In addition, you need to think about whether your particular topic will make it possible for your site to appear on the first page of, say, a Google search. Or, optionally, if this is absolutely critical to your goal. For instance, perhaps it is more important to have your site listed as a resource at other critical sites. You may find that you will get more visitors to your site from this type of referral than from a search engine result.

To design your site with search engines in mind you need to first realize what is the question that you are answering. This is critical. When someone looks for the information you have on your site, then you need to be sure your site is visible to them. Some of the most critical items that affect visibility are:

Critical Items [Return to Top]

  • The title in the header of each page
  • Meta tags with descriptive keywords in your pages header section
  • Text contained in each page
  • Text in the first paragraph of the page
  • Relevance of text used as it corresponds to keywords in your meta-tags
  • Links that use keywords
  • Images with descriptive "alt" tags that include keywords
  • Who links to the page

We'll go in to some more detail about these shortly.

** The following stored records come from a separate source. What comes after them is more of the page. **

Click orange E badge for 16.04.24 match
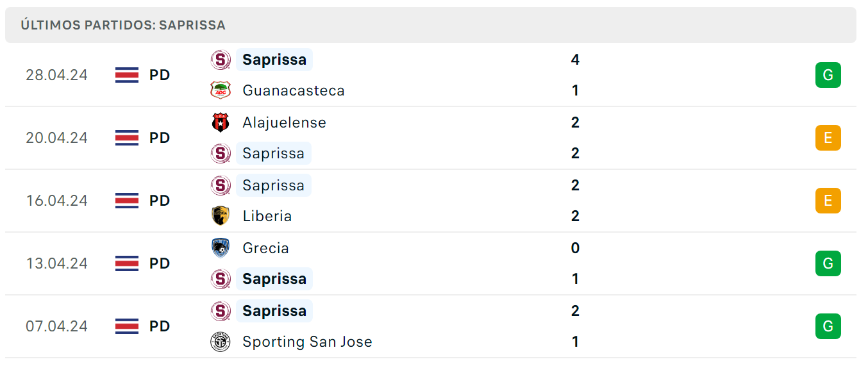The image size is (868, 366). click(x=828, y=201)
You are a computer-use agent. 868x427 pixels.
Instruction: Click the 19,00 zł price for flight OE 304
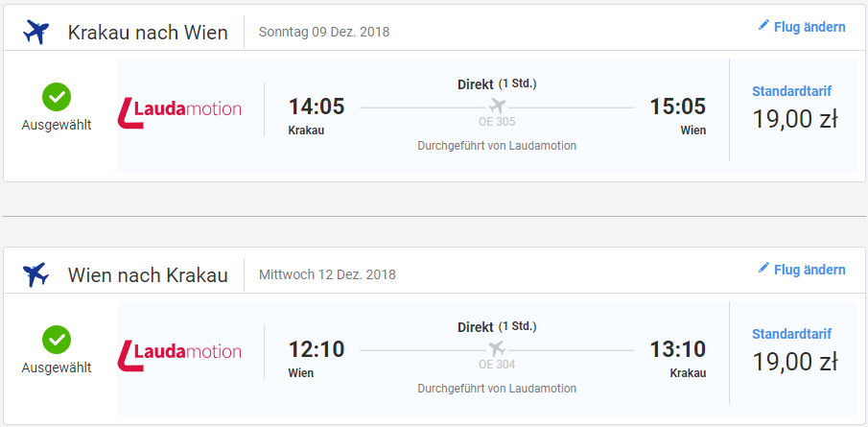click(794, 362)
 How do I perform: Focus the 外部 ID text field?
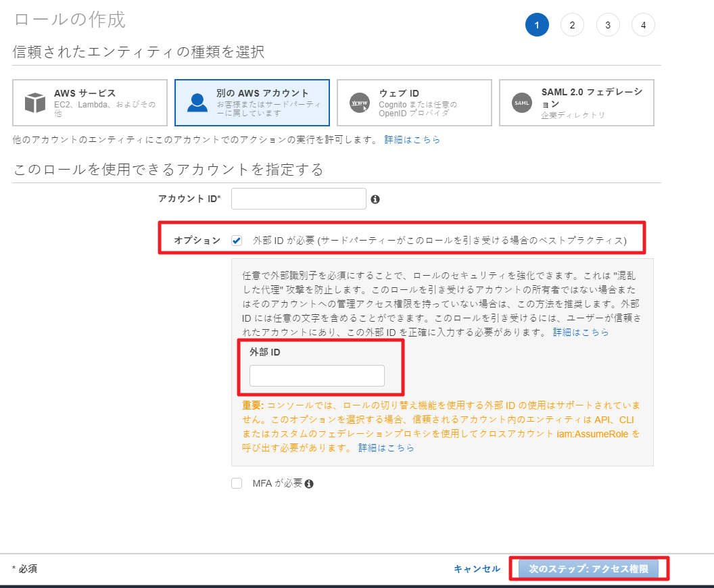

In addition, here are some secondary items you will want to consider:

Secondary Items [Return to Top]

  • Creation of pages linked from your main page that emphasize keywords
  • Submitting your web page's URL to various search engines
  • Creation of log reports that include keywords used in searches that led to your site
  • Consider submitting your site to some on-line directories
  • Get your site listed on industry-specific leading sites for the topic or topics you are covering
  • Many people try to get as many reciprocal links as possible from other sites. We'll discuss the pros and cons of this.
  • The more your site is mentioned the more visible it becomes. I.e., on-line newsletters, blogs, news announcements, etc.

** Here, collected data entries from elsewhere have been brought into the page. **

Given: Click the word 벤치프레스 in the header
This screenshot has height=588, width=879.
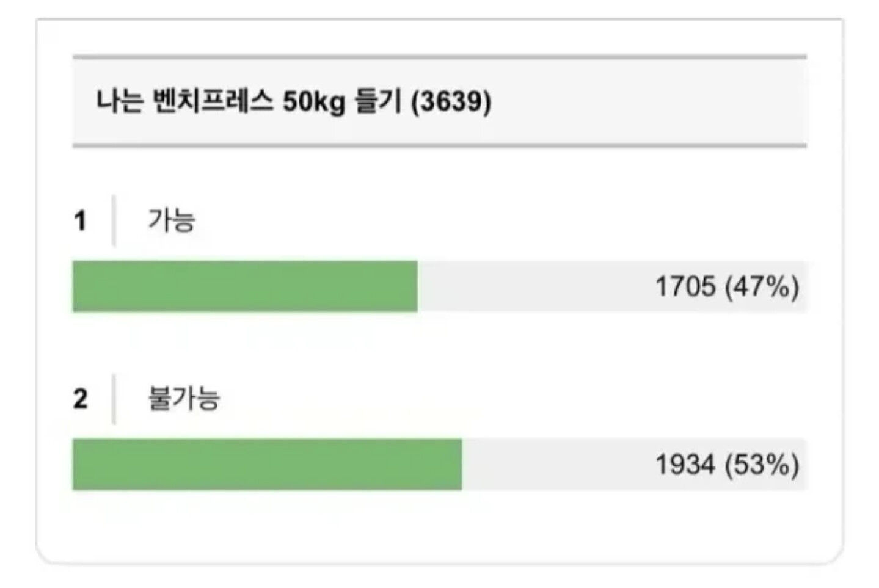Looking at the screenshot, I should (213, 101).
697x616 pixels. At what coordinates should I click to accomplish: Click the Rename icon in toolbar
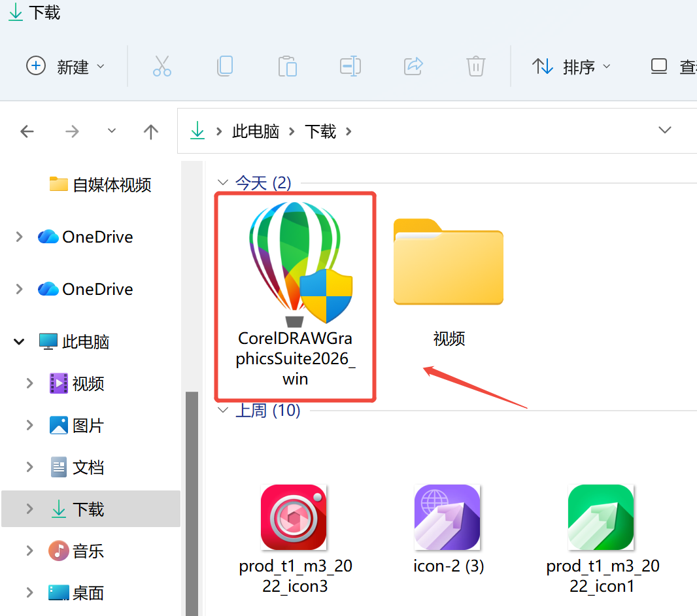pos(350,66)
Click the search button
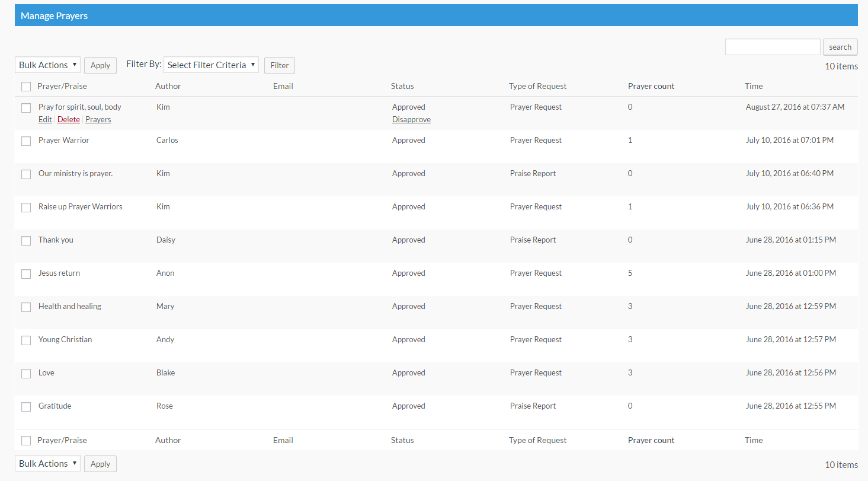The width and height of the screenshot is (868, 481). 840,47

Many people publish articles on this and include commercial services, other strategies, etc as methods for increasing website visibility. In addition, over time some of these strategies change based on how search engines classify sites. You can always go to popular search engines ( for instance) and search on things like:

"Making your site more visible"
"Make website more visible"
"Increase website visibility

to see what people are doing currently to improve website visibility.

As you can see from the items listed above you need to think about your content a bit and how you will organize it before creating your website. If you take some time to strategize about keywords and then build pages using titles, headings, initial text, and linked pages with those keywords this can greatly improve your site's visibility.

In addition, you may want to be prepared to adjust some of your keywords and how you use them after some time based on what your visitor logs are telling you. If you discover that some large percentage of people are finding your site by searching on terms you do not stress, then this may mean that you should adjust for your audience and include some of those terms in headers, titles, links, etc.

Now we'll go in to a bit more detail for each item listed above.

Page Title in the Header Section [Return to Top]

At the start of your document you should have a section that looks something like this (we use an invented sample for clarity):

<TITLE>Computer Donations for Non-Profits, ACME, Inc.</TITLE>

Keep this relatively short. This is the key descriptive text that users will see in search-engine results. The other text they'll see will likely be part of the initial first paragraph on your page. Be sure you include whatever your speciality is. If, for instance you only worked with Macintosh computers for donations, then your title should indicate this:

<TITLE>Macintosh Computer Donations for Non-Profits, ACME, Inc.</TITLE>

Meta Tags and Keywords [Return to Top]

These are included by using the following command and format:

<META NAME="DESCRIPTION" CONTENT="Donate your used Macintosh computers to non-profits and earn a tax break">

This command belongs between the <HEAD> and </HEAD> tags at the top of your page. The trick is to actively use what you include here. In addition, you should note that this is the descriptive text that may appear below your page's title in some search engine results.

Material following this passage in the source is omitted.